Conversely, to fly to Las Vegas (out of Bellingham) on a Friday evening and stay at a middle-of-the-road hotel right on the strip, then fly home Sunday night, is only about $300-$350 a person. Sure, you need gambling money and everything, but if you hit up a Vancouver casino on your big night out, it's no different. 

Basically, my point is this: Even if Vegas is maybe $100 more expensive, what would you rather do on your weekend? The fact that the prices between the two are so close absolutely astounds me, considering Plan A includes a 45-minute jaunt on a SkyTrain that likely smells like urine, whereas Plan B includes flying 2,255 km into another country and staying at a nice hotel.

I'm not complaining, I'm just saying it's weird.

2. Women
I think this one is one the list for pretty obvious reasons.

3. Work productivity
Now, I don't want to jinx anything here, but for the last few years it's always amazed me how I can waste so much of my work day without getting noticed. There are more than a few days where I go into work knowing that I have very little to do and that I'm going to have to occupy my time by any of the following: making multiple coffee runs, checking Facebook, browsing Deadspin and the numerous other blogs and websites at left, and, you know, writing blogs. 

I've thought about it, and I think the reason I'm so bored and the reason I'm never caught is the same thing: I'm very productive. I get more work done than most – and quickly. Therefore, my work ethic is never, ever questioned, and in the past, it's actually been applauded. However, like the super smart kid in elementary school who works too fast and then becomes a disruption because he's bored, I find myself with time to kill. 

Now, I could understand if nobody noticed this situation for a week or two, maybe a month. But this has been the case now for a very long time. Just now, for example, about six people have walked behind me and, I assume, seen me typing this on the screen. Not a single person asked me what I was doing, or even offered a glance in my direction. 

Therefore, if they don't care, I refuse to feel guilty about it. (Besides, is it considered slacking if I still get all my work done?)

4. Those new Levi's commercials.
It's a Walt Freakin' Whitman poem! Used to sell jeans. Seriously, what the fuck? 

5. The E-Trade baby.
Where does a kid that age get so much money? And where the hell are his parents while he is puking and/or squandering the family fortune on penny stocks? And in that one commercial, how did that one black baby get there? Public transit? So many plot holes.

6. Fort McMurray
More specifically, I don't understand people's facination with it as some sort of get-out-of-jail free, pot-of-gold-at-the-end-of-the-rainbow kind of place. But I've complained and argued this point many times before, so I digress. Still makes my list though.

7. Parsley
There was some in my fridge last month. I can't remember what recipe called for it, but I can guarantee to you that it didn't make a difference. There's a reason it only costs 42 cents a bushel – because it's pointless.

8. Major League Baseball's Gold Glove Awards
By now, the problems with this award have been well documented by people smarter than I, but how nothing ever changes is beyond me.

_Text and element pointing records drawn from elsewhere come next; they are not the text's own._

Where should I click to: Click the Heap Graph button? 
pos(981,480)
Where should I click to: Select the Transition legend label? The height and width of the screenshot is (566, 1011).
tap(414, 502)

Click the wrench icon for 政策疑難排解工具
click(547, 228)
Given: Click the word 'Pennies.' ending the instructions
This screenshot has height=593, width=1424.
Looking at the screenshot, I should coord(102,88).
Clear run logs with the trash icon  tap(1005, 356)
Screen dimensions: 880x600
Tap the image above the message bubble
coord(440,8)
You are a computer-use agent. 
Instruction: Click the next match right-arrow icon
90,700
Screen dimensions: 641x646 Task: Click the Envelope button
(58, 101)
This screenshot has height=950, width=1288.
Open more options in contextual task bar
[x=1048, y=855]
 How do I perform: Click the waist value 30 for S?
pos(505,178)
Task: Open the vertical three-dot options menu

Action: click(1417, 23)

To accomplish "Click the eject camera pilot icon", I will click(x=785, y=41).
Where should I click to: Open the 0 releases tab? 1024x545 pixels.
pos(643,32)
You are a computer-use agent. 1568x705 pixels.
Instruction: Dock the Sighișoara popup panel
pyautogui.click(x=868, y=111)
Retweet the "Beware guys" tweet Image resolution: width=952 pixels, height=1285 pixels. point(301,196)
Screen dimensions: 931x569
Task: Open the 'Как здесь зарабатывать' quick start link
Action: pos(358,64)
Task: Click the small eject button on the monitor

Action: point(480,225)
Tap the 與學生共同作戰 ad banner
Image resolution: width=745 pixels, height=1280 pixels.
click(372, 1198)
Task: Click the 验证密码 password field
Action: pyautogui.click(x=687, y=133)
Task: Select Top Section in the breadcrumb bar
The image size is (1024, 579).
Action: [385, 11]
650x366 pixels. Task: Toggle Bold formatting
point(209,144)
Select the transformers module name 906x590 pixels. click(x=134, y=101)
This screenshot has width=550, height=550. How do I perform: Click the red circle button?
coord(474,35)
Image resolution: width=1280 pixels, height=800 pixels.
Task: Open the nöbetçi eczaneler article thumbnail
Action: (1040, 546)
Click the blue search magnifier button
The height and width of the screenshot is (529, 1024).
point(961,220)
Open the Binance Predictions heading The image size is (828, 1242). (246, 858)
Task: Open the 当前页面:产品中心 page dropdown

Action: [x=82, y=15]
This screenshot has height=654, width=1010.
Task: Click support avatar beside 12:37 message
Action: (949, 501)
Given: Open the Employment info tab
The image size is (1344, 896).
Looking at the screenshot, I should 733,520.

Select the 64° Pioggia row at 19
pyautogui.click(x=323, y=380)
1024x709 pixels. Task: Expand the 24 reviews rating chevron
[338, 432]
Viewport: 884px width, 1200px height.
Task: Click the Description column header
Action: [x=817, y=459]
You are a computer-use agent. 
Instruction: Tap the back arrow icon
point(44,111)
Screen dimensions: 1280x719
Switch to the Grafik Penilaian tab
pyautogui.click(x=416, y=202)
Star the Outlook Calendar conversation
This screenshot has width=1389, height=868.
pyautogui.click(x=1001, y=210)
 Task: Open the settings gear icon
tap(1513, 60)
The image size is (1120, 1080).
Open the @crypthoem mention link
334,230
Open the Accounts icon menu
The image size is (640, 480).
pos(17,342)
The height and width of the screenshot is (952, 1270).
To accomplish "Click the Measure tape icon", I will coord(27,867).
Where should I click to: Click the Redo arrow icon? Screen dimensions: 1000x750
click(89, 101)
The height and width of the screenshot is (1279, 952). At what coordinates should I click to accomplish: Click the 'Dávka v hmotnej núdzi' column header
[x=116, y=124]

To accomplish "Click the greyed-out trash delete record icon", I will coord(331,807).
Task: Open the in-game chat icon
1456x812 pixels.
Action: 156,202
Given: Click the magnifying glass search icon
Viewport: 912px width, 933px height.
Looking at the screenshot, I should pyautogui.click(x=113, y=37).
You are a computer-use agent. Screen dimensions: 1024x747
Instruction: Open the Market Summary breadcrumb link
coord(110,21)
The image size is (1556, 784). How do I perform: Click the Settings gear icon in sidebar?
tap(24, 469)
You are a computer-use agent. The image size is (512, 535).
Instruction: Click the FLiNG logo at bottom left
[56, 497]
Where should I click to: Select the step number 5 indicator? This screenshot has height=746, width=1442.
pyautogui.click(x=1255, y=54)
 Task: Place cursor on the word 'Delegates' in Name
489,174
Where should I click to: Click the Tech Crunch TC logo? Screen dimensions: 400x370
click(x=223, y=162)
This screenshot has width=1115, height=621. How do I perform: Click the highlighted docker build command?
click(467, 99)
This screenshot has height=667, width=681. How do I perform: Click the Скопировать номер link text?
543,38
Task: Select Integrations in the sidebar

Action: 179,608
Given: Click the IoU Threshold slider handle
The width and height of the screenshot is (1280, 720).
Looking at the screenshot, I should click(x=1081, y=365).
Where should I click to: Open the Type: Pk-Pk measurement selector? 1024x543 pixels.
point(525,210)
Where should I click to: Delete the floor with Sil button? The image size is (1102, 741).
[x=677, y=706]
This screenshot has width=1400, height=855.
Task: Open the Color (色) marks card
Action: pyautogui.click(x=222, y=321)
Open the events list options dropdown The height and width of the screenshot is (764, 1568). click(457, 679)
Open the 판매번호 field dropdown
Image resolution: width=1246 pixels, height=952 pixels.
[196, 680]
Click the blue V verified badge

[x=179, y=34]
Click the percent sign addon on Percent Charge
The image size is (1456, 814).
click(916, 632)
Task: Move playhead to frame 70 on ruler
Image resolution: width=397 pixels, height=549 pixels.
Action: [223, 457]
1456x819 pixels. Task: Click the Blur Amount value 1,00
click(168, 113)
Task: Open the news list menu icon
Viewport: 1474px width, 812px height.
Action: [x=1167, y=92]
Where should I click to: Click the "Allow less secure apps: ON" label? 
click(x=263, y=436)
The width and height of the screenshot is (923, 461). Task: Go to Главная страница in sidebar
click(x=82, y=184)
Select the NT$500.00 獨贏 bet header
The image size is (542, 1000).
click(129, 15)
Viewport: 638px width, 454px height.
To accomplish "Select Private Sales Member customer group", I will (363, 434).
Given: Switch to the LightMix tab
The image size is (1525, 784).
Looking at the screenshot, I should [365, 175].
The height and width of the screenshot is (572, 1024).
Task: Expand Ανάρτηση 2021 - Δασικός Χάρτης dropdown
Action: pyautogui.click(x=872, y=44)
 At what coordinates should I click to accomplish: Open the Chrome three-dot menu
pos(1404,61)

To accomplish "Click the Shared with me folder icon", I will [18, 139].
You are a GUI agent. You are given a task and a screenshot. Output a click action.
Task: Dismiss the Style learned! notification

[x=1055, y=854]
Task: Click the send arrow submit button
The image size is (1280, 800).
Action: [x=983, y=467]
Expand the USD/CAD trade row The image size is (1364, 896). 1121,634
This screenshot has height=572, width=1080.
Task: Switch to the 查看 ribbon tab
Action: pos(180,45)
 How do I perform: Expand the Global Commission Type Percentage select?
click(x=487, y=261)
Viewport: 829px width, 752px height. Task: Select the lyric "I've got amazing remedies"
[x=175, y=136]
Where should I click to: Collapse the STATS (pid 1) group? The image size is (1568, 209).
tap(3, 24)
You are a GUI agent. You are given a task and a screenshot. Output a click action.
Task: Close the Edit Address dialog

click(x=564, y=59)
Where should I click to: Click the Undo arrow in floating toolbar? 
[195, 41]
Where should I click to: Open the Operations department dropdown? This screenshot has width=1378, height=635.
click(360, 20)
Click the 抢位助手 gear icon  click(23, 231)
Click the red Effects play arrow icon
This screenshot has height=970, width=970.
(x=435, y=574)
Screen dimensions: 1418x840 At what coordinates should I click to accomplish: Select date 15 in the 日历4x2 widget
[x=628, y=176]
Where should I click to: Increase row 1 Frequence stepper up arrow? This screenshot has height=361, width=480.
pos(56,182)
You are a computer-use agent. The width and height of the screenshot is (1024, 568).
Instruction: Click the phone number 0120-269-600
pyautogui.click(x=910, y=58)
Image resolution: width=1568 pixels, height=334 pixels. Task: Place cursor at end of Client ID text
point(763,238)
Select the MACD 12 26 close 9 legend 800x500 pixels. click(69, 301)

They're becoming a bigger joke than the Oscars (I still stand by my long-held view that American Beauty is among the world's most terrible movies ever made).

9. The legions of teenage Twi-Hards.
My head nearly explodes when I try to wrap my brain around how fans of Twilight think, act and conduct themselves. I get so aggravated by them that I cannot properly express my true thoughts – which are a combination of anger, annoyance, and overall bafflement (and an urge to kill). These fans are this generation's Dungeons and Dragons' kids – huge, huge nerds. For further proof, go to YouTube and do a search for a user named Megster1992. I dare ya.

10. How people afford houses
This is right at the top of my list these days, as I make vain attempts to figure out how I'll ever be able to live in a real house – by real I mean one that has a yard and no strata. I have probably $75,000 in equity in my townhouse and make a mildly-above-average salary; Christene makes decent money, too – and has two jobs. Yet I still can't make the numbers work. 

Yes, I could complain – and do – about how real estate in this city costs way, way, way too much, but other people I know, in similar situations, seem to make it work. I just imagine going to the bank and them saying I can't have any money, because that seems to be what happens to me in such meetings. I just don't know how some folks make it happen. If you have any secrets, lemme know. (Please).